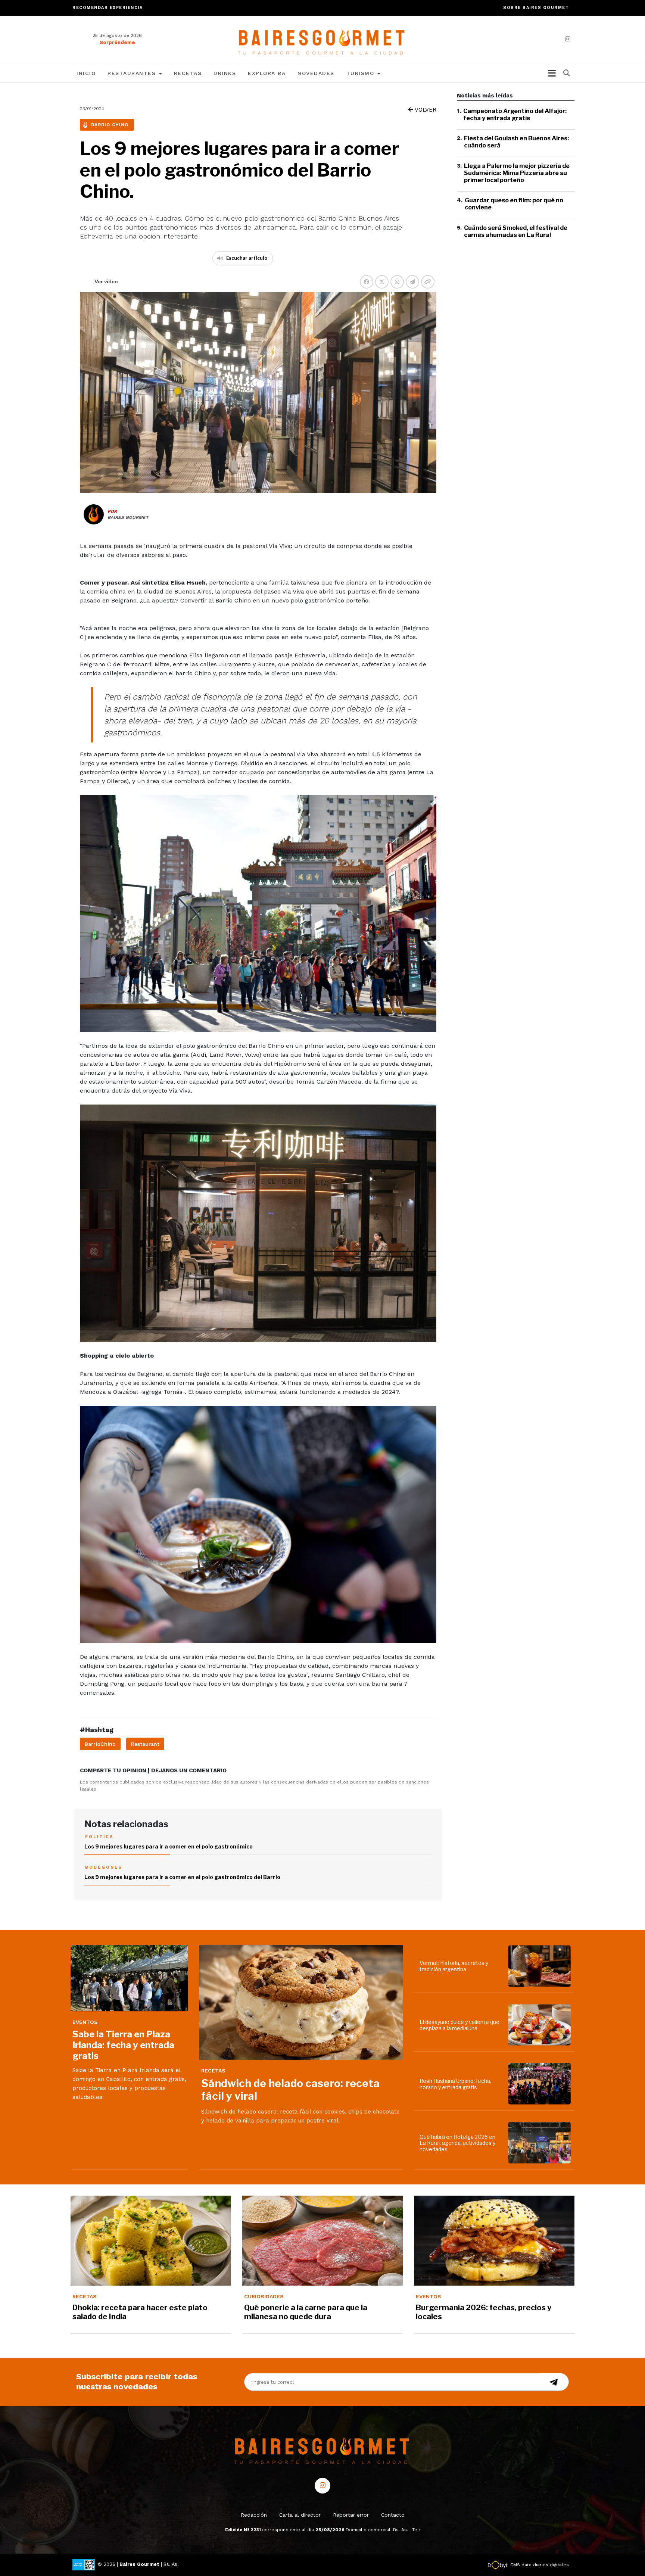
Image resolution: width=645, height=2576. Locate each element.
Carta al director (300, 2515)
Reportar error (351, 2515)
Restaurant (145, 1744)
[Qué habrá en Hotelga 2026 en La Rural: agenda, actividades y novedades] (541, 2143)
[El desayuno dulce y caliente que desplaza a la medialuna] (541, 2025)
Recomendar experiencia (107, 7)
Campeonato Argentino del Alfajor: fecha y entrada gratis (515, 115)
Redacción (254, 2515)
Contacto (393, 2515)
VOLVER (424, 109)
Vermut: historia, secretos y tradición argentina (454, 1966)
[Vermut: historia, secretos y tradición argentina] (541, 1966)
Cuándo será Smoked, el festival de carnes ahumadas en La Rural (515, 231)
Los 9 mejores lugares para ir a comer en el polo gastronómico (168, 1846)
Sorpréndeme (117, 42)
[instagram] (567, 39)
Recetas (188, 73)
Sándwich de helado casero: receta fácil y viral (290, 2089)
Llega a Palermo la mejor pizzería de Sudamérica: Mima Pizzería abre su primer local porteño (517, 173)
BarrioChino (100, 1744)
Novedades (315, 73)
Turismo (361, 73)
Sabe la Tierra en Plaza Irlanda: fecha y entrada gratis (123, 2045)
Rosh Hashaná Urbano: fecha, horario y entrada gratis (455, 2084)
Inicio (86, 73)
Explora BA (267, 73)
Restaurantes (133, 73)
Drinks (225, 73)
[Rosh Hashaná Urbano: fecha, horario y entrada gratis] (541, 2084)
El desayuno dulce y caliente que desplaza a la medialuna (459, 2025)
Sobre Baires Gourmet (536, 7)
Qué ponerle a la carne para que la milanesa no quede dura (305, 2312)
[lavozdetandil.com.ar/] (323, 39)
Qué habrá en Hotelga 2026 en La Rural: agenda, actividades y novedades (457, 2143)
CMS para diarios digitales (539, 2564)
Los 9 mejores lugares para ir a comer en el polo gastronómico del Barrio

+ + +

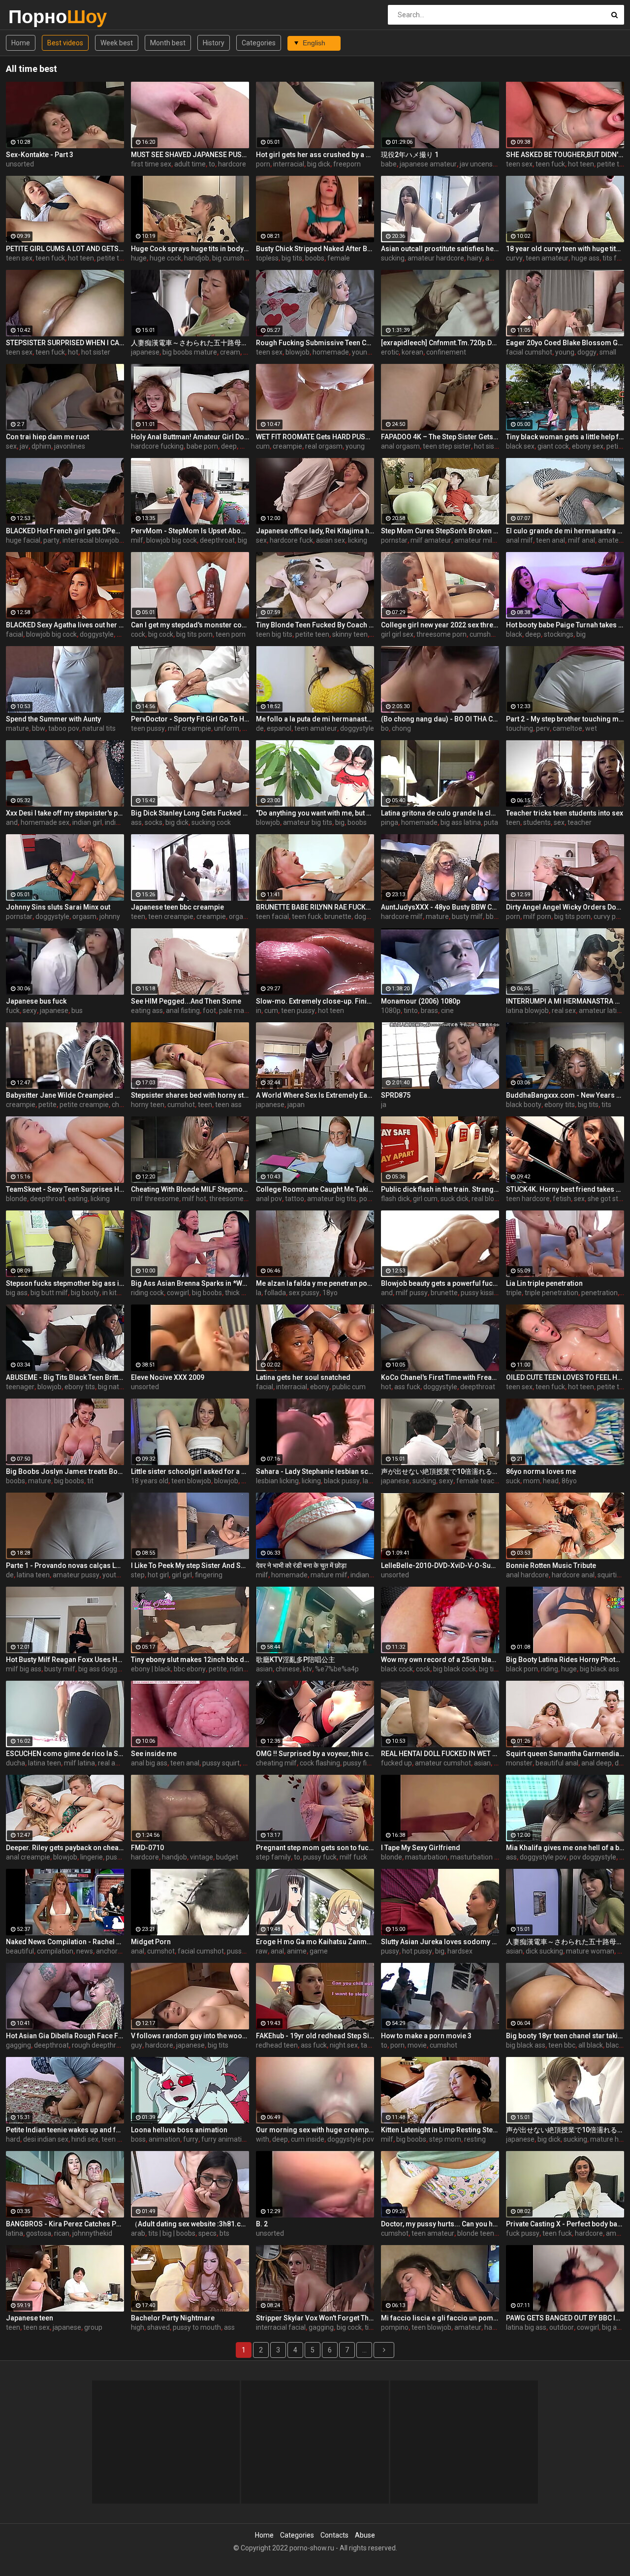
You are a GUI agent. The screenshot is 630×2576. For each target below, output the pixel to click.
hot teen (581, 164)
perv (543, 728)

+ + +

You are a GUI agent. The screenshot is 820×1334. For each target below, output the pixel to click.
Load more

+ + +

ASSIGNMENT
Filter the records, keeping only lines that contain "Rural", and show those lines.

ANSWER AREA
[Qué habrá en Hotelga 2026 en La Rural: agenda, actividades y novedades] (541, 2143)
Cuándo será Smoked, el festival de carnes ahumadas en La Rural (515, 231)
Qué habrá en Hotelga 2026 en La Rural: agenda, actividades y novedades (457, 2143)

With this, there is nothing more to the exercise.